In questo clima da caccia alle streghe, Ray Manzarek, Robby Krieger e il batterista John Densmore decisero di affrontare Jim, o meglio Jimbo, il suo alter ego tossico e alcolizzato. Il suo comportamento, da sempre sopra le righe ma mai così disfunzionale, stava mandando tutto all’inferno. Era completamente insensibile alle imposizioni di qualsiasi genere, ma un tentativo andava fatto. “Jim siamo preoccupati, stai bevendo troppo”, gli dissero un pomeriggio a casa del padre di Krieger. “Avete ragione ragazzi. Me ne rendo conto e sto cercando di smettere”, fu la risposta spiazzante di Morrison, che si rese disponibile a rimettersi al lavoro. Per un attimo, l’anima apollinea del gruppo sembrava aver avuto la meglio sulla controparte dionisiaca. Il fisico di Morrison, in realtà, diceva ben altro. Grasso e trasandato, Jim era riuscito a realizzare più o meno consciamente il proprio piano: quello di demolire l’immagine di dio del rock che, non senza colpe, gli era stata cucita addosso nel corso degli anni.
La band che nel novembre del 1969 si ritrovò dunque insieme ai fidi Paul Rothchild e Bruce Botnick negli studi Elektra di Los Angeles sembrava finalmente pronta dimostrare di avere ancora molto da dire. “La pausa forzata ebbe come risultato un’esplosione di creatività di Jim e Robby”, ha detto Manzarek. “Eravamo carichi di nuove e forti canzoni e Jimbo non c’era più. Jim era rilassato e felice quanto poteva esserlo un uomo che rischiava di passare tredici anni in prigione. Tutto doveva suonare nello stile dei Doors. Niente ottoni. Niente archi. Solo i Doors. Doors allo stato puro. Puramente rock, blues, jazz, soul e amore. Amore puro”.
Le cose non andarono nello stesso modo per tutte le session, ma persino le tensioni aiutarono il risultato finale. Rothchild era sempre meno coinvolto nella faccenda: i deliri e i giochi di potere adolescenziali di Morrison l’avevano portato sull’orlo dell’esaurimento e l’utilizzo smodato di cocaina tendeva a fargli perdere le staffe più facilmente. Dal canto loro, i Doors avrebbero preferito un metodo di lavoro più snello e anche se non facevano più centinaia di take per realizzare un solo brano il produttore non aveva perso il vizio di provare dieci o dodici volte lo stesso pezzo. Naturalmente, Jim non aveva smesso di bere e più che amore puro i suoi testi continuavano a contenere presagi di morte.
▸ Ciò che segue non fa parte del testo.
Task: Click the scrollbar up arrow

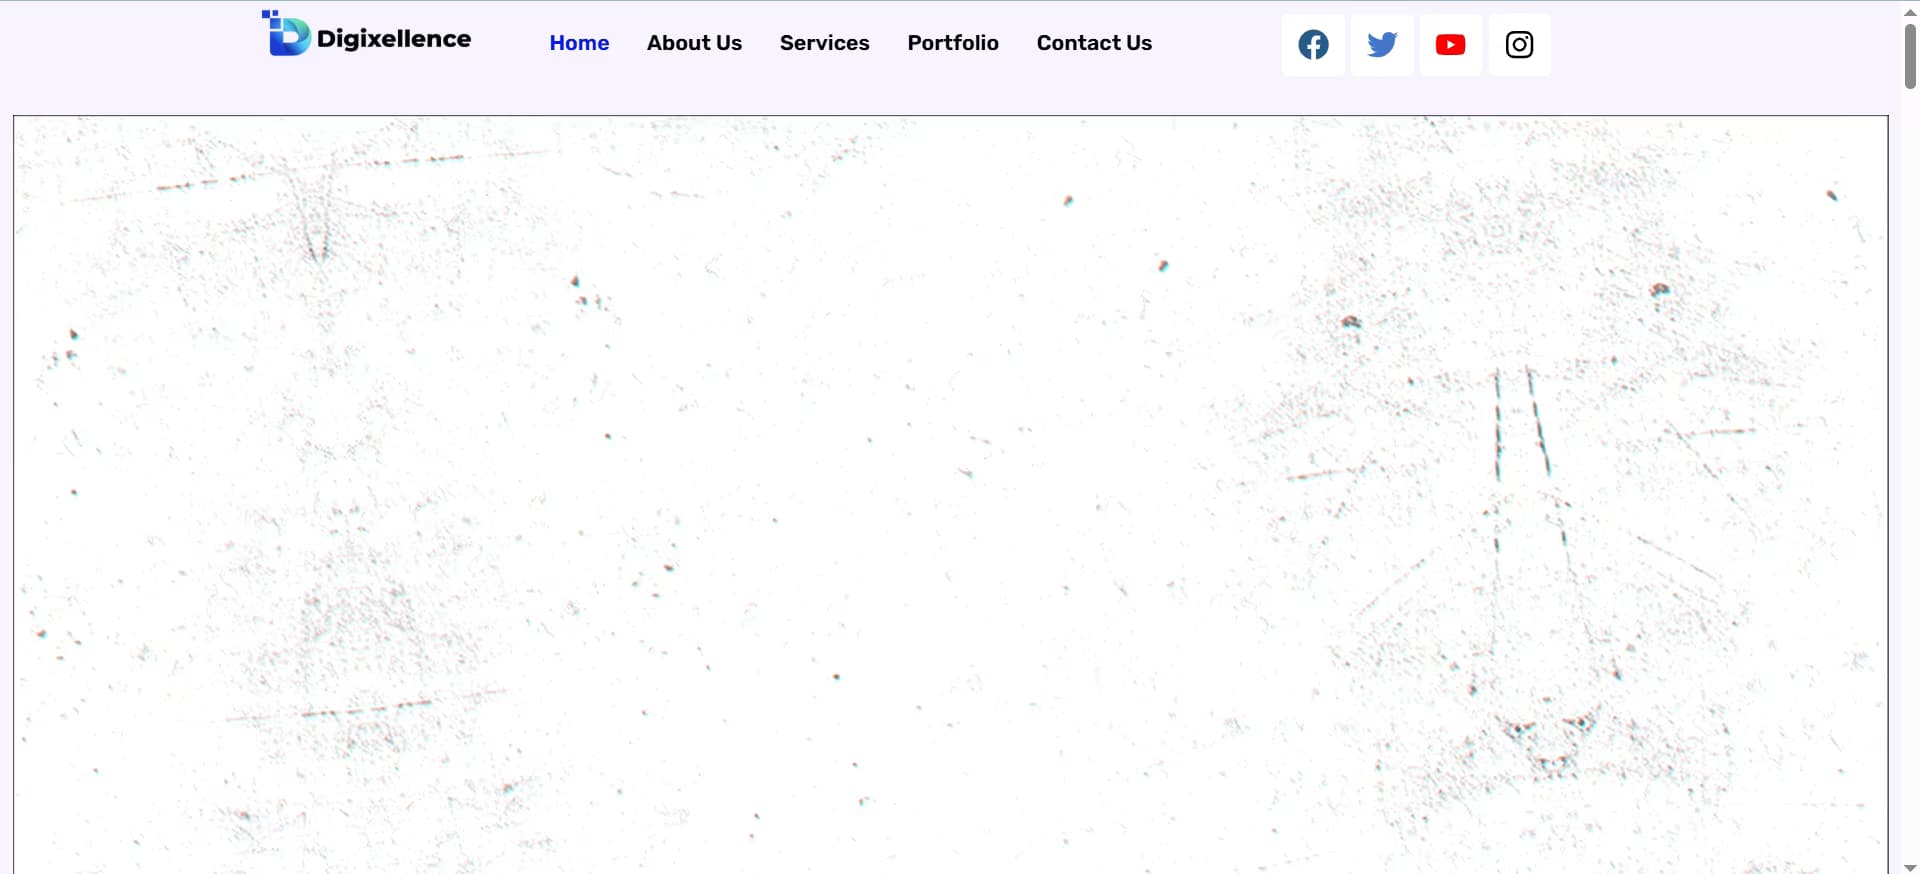Action: 1910,11
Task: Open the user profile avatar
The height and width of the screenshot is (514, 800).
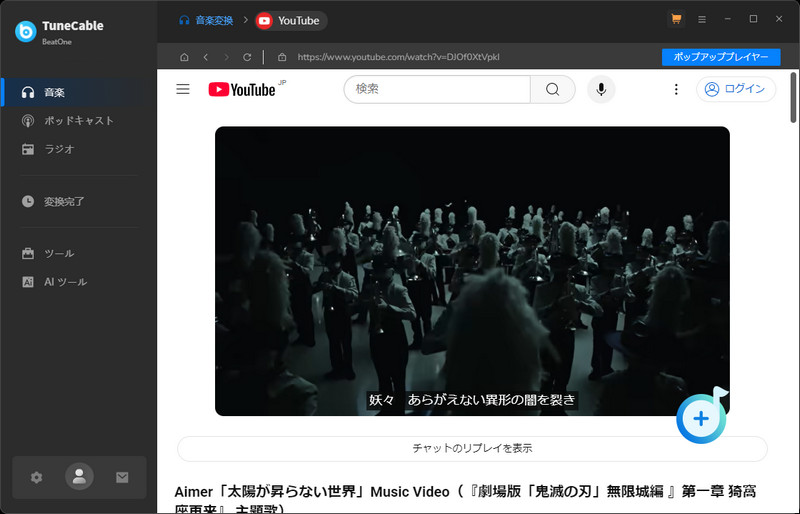Action: pos(79,477)
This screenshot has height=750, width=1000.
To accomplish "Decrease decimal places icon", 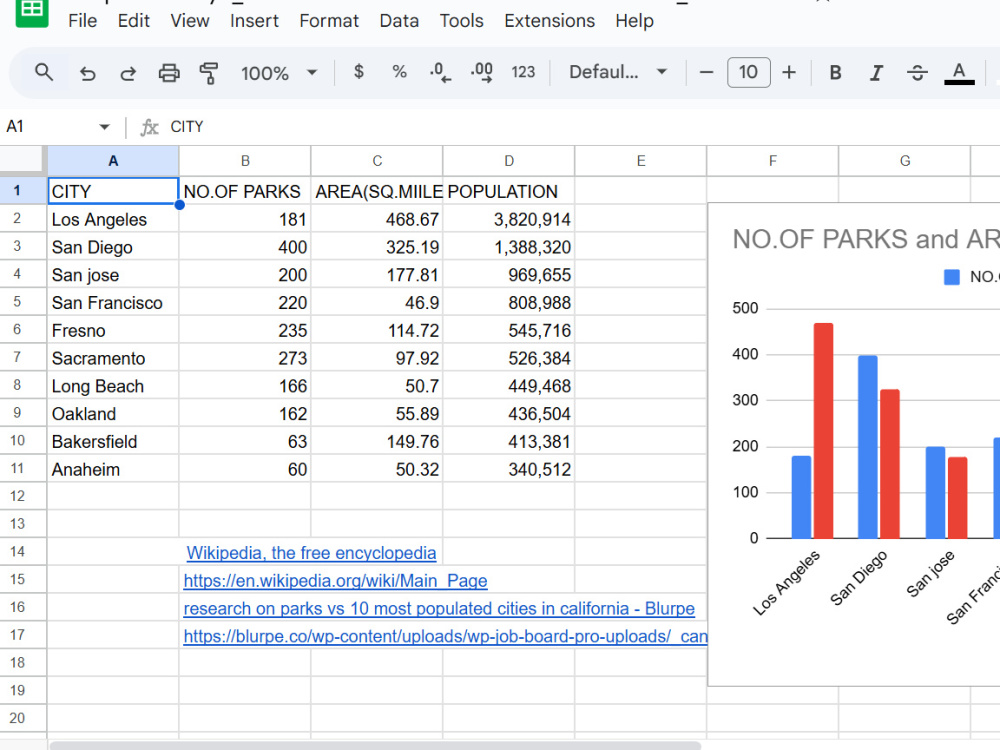I will [440, 73].
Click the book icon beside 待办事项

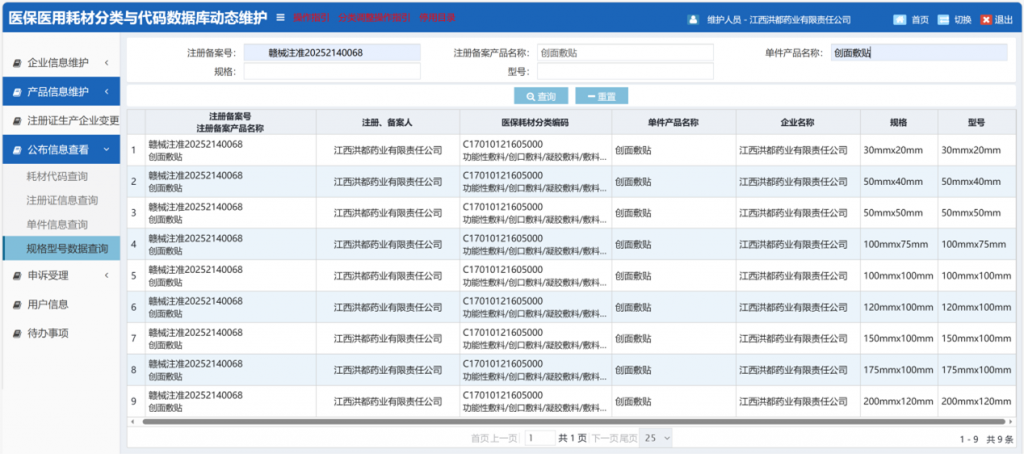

Su tutti, quel “I woke up this morning and I got myself a beer, the future’s uncertain and the end is always near” al centro di Roadhouse Blues, che rappresentava la risposta più sincera al monito degli amici: ormai la strada era segnata, non ce l’avrebbe mai fatta, era al di là delle sue capacità.
Anche i tragici fatti di Cielo Drive, amplificati dalla tragedia di Altamont avvenuta mentre la band registrava l’album non avevano fatto altro che confermare a Morrison le proprie oscure visioni, questa volta esplicitate in Peace Frog nei versi “blood in my love in the terrible summer, bloody red sun of fantastic L.A.”. Quel brano, insieme a Roadhouse Blues e a Waiting for the Sun sarebbe stato uno dei pochi a rimanere per sempre nell’immaginario collettivo anche di chi non era fan del gruppo. Qualche anno fa, interrogato sul perché di un album come Morrison Hotel i più ricordassero solo la prima traccia, Bruce Botnick rispose così: “Semplicemente perché con quel pezzo i Doors hanno creato la più grande canzone da American bar band di sempre. Non ho mai avuto molto altro da dire su Morrison Hotel se non che si tratta del classico album di transizione. Va collocato tra l’oscurità più assoluta e la risalita verso la luce. L.A. Woman sarebbe stata la più accecante delle luci”.